**Challenge:** Copy the records below verbatim, keeping every line in its original order.
__________________________________________________
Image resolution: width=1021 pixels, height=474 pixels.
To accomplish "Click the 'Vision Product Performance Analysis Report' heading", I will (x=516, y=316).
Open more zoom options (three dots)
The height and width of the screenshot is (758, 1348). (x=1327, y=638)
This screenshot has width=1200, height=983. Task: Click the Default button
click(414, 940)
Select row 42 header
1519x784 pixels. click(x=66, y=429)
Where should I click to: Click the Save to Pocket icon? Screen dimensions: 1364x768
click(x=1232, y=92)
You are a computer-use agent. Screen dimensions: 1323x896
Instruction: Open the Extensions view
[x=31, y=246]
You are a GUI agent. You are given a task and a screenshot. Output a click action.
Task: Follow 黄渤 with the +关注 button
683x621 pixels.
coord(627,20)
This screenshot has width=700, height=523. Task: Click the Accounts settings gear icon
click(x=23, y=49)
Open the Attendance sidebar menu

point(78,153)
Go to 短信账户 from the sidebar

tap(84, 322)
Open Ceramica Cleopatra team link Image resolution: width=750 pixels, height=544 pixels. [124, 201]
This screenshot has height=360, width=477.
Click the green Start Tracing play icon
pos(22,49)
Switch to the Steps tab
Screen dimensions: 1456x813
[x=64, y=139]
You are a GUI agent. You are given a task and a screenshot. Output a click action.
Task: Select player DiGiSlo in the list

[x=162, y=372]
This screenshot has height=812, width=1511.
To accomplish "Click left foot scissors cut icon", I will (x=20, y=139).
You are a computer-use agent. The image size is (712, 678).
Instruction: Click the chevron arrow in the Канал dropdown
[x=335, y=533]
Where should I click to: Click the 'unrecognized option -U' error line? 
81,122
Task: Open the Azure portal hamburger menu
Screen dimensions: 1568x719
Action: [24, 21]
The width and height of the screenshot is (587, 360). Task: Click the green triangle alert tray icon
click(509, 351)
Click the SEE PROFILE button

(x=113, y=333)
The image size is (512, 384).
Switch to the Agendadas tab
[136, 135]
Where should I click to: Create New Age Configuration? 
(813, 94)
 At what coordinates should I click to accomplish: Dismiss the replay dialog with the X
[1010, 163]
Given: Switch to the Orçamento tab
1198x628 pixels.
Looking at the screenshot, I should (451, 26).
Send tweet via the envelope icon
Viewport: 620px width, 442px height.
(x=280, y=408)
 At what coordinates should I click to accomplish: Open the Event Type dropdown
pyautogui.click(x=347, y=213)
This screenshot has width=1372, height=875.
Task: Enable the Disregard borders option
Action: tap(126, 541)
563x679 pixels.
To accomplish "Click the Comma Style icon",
__________________________________________________
**Correct answer:**
Image resolution: width=1021 pixels, height=474 pixels.
To accomplish "Click the 'Vision Product Performance Analysis Report' heading", I will (x=516, y=316).
Open more zoom options (three dots)
The height and width of the screenshot is (758, 1348). (x=1327, y=638)
This screenshot has width=1200, height=983. Task: Click the Default button
click(414, 940)
Select row 42 header
1519x784 pixels. click(x=66, y=429)
Where should I click to: Click the Save to Pocket icon? Screen dimensions: 1364x768
click(x=1232, y=92)
You are a computer-use agent. Screen dimensions: 1323x896
Instruction: Open the Extensions view
[x=31, y=246]
You are a GUI agent. You are given a task and a screenshot. Output a click action.
Task: Follow 黄渤 with the +关注 button
683x621 pixels.
coord(627,20)
This screenshot has width=700, height=523. Task: Click the Accounts settings gear icon
click(x=23, y=49)
Open the Attendance sidebar menu

point(78,153)
Go to 短信账户 from the sidebar

tap(84, 322)
Open Ceramica Cleopatra team link Image resolution: width=750 pixels, height=544 pixels. [124, 201]
This screenshot has height=360, width=477.
Click the green Start Tracing play icon
pos(22,49)
Switch to the Steps tab
Screen dimensions: 1456x813
[x=64, y=139]
You are a GUI agent. You are given a task and a screenshot. Output a click action.
Task: Select player DiGiSlo in the list

[x=162, y=372]
This screenshot has height=812, width=1511.
To accomplish "Click left foot scissors cut icon", I will (x=20, y=139).
You are a computer-use agent. The image size is (712, 678).
Instruction: Click the chevron arrow in the Канал dropdown
[x=335, y=533]
Where should I click to: Click the 'unrecognized option -U' error line? 
81,122
Task: Open the Azure portal hamburger menu
Screen dimensions: 1568x719
Action: [24, 21]
The width and height of the screenshot is (587, 360). Task: Click the green triangle alert tray icon
click(509, 351)
Click the SEE PROFILE button

(x=113, y=333)
The image size is (512, 384).
Switch to the Agendadas tab
[136, 135]
Where should I click to: Create New Age Configuration? 
(813, 94)
 At what coordinates should I click to accomplish: Dismiss the replay dialog with the X
[1010, 163]
Given: Switch to the Orçamento tab
1198x628 pixels.
Looking at the screenshot, I should (451, 26).
Send tweet via the envelope icon
Viewport: 620px width, 442px height.
(x=280, y=408)
 At what coordinates should I click to accomplish: Open the Event Type dropdown
pyautogui.click(x=347, y=213)
This screenshot has width=1372, height=875.
Task: Enable the Disregard borders option
Action: tap(126, 541)
563x679 pixels.
To accomplish "Click the Comma Style icon",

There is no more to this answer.